The point of contention, as widely known, centers on the allocation of state education aid under Senate Bill 2. Depending on which side of the ledger a district falls, the six-year adjustment in school funding, prescribed by S-2, can be viewed as a long-overdue correction to an unjust situation—or an abrupt reduction that will diminish the education program.
NJSBA has supported—and will continue to support—all school districts on the issue of state aid to education, both publicly and in dialogue with legislators. The Association believes that there is common ground on school funding that would improve the situation for all boards of education.
Policy, adopted by NJSBA’s local school board delegates, calls for a funding system that reflects current enrollment and the most recent data. Therefore, NJSBA supports the move toward full funding for those districts where students were shortchanged for nearly a decade by the state’s administration of the school finance system.
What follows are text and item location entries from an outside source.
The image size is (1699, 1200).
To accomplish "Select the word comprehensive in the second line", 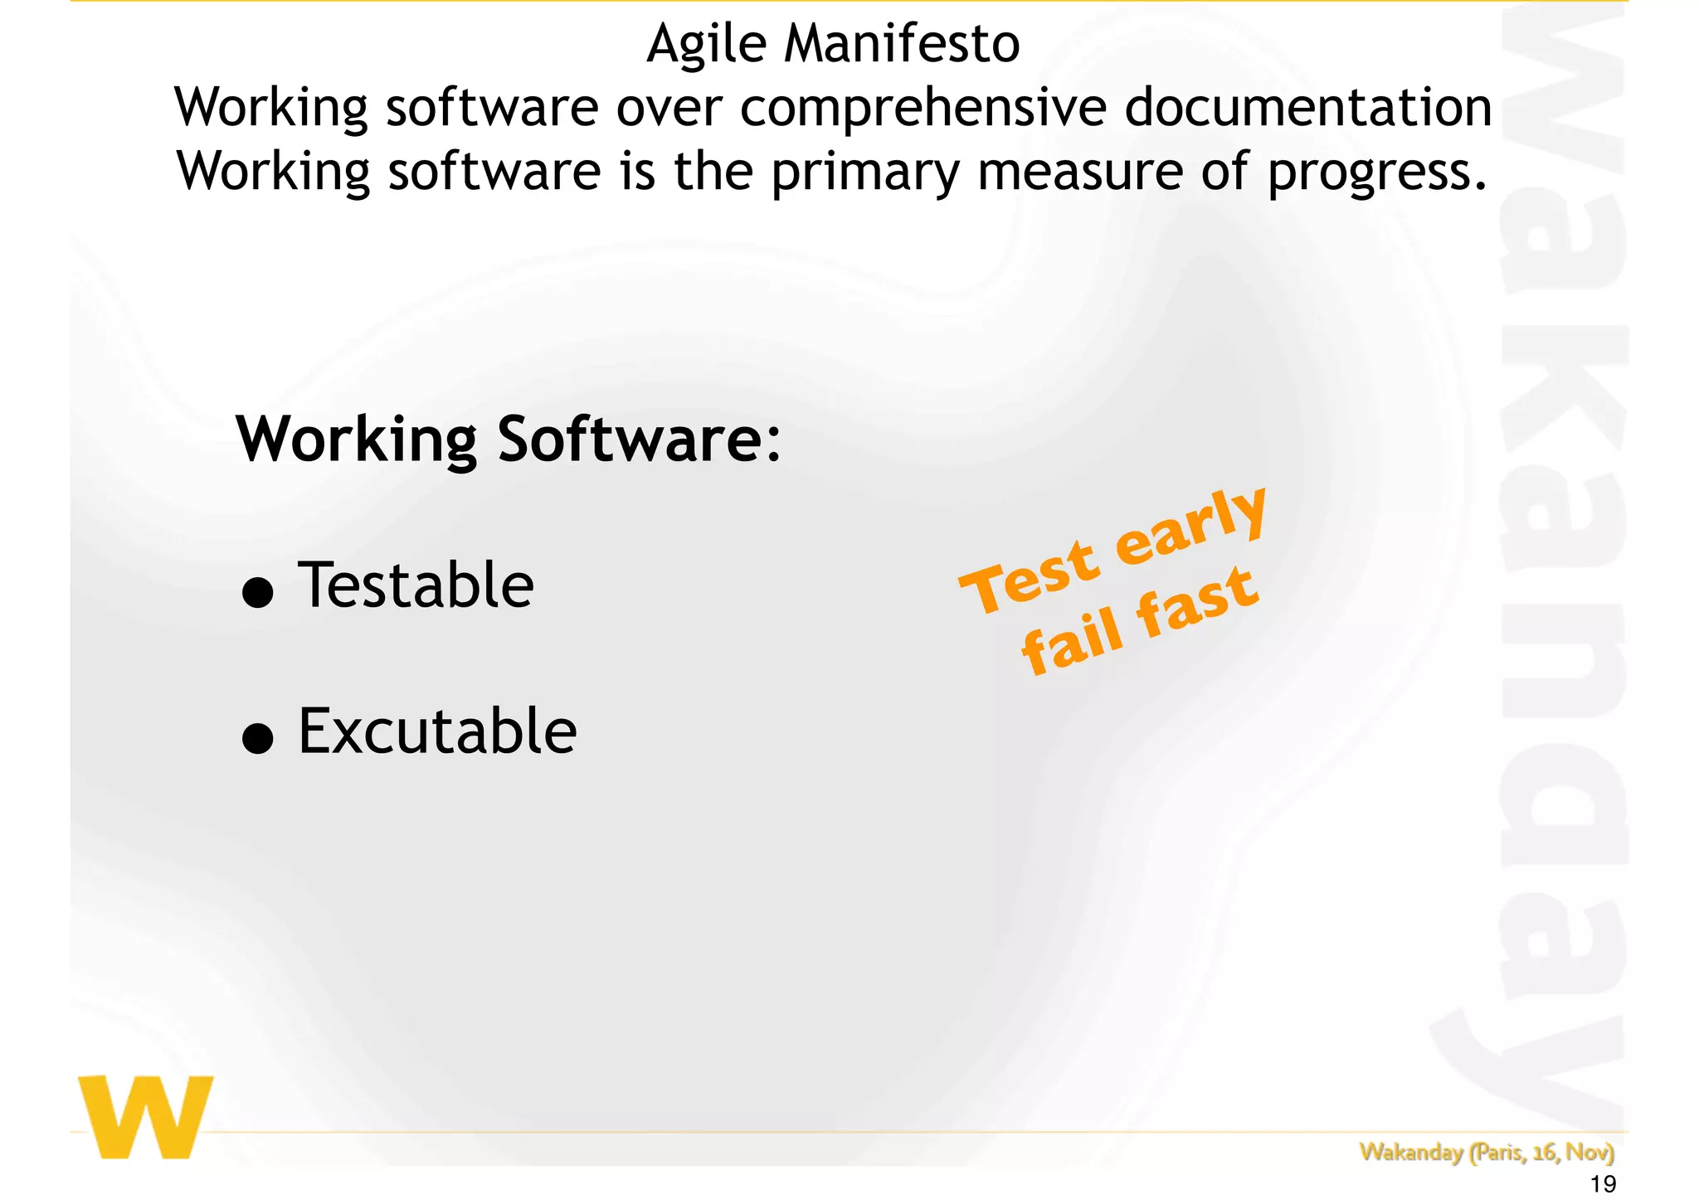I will [x=923, y=108].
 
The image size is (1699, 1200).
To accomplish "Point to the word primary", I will [x=864, y=172].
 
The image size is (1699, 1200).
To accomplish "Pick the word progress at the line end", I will [x=1375, y=172].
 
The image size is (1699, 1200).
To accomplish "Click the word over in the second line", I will [x=669, y=108].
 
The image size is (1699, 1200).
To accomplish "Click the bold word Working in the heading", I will [x=357, y=440].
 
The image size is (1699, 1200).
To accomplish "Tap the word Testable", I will [x=416, y=585].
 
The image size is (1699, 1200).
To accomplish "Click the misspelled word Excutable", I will [x=437, y=731].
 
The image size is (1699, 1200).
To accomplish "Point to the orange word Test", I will [x=1030, y=577].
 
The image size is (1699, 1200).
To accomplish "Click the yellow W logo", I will [x=146, y=1116].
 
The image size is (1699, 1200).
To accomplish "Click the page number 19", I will [x=1603, y=1184].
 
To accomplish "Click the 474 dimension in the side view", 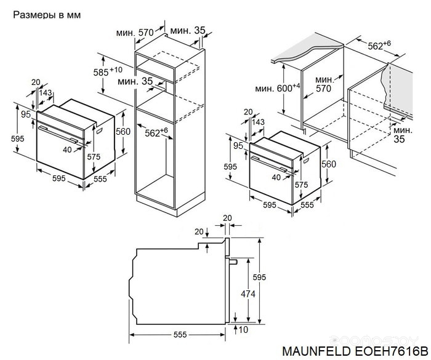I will coord(248,294).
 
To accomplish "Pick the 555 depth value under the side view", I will coord(179,335).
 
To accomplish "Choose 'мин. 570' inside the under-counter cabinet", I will coord(324,84).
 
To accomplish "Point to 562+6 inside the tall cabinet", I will coord(156,132).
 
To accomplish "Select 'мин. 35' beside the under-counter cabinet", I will coord(403,135).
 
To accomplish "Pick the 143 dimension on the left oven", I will coord(46,92).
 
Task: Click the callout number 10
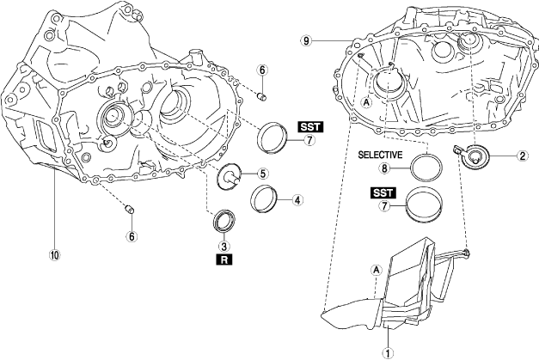coord(55,255)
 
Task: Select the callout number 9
coord(306,41)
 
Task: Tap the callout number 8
coord(384,168)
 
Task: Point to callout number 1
coord(388,353)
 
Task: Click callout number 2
coord(522,156)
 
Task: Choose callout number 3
coord(224,247)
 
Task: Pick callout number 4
coord(297,200)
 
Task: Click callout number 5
coord(263,174)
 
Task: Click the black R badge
coord(224,260)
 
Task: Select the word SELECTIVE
coord(380,155)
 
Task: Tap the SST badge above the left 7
coord(310,127)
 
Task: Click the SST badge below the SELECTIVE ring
coord(383,192)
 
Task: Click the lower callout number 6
coord(132,236)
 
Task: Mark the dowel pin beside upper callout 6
coord(262,97)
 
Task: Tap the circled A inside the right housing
coord(367,102)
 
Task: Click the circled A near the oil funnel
coord(377,271)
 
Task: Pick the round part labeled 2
coord(475,157)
But in the course of putting school funding back on track, a significant number of districts are facing deep cuts in state aid. The state must recognize that a district losing funding may face exceptional circumstances, and it must provide support as needed.
Strategies NJSBA is calling for legislative initiatives to ensure that school funding addresses the following factors, among others:
- An increasing special education population and rising special education costs;
- District capacity to accommodate the student population within the existing physical plant;
- A growing number of children with family income below the poverty line, as well as other demographic factors including rates of incarceration, pregnancy, drug abuse and suicide;
- PILOT (payment in lieu of taxes) agreements negotiated by municipalities, which often result in no or limited revenue for school purposes;
- A depletion of the ratable base due to weather events or other circumstances, and
- The need to increase the tax levy beyond the 2% cap to maintain educational programming.
In addition, other strategies would benefit school districts across the spectrum. They include, but are not limited to, increased special education funding, health benefits reform, and cap adjustments for school security, mental health services, capital outlay and transportation. Also necessary is adequate emergency aid to address exceptional circumstances in districts facing sharp state aid reductions.
End Division “For the New Jersey School Boards Association, which represents all local boards of education, the current school funding situation has been especially challenging,” commented NJSBA President Michael R. McClure. “What truly troubles me is the division, sometimes bordering on hostility, within the education community and its potentially negative impact on public education statewide.
“We have to resolve our differences and work together. Too much is at stake,” he said.
“There are many challenges down the road,” McClure continued. “They will require local school board members to take the lead with their education communities and stand together, shoulder to shoulder, for quality education for our state’s 1.4 million students.”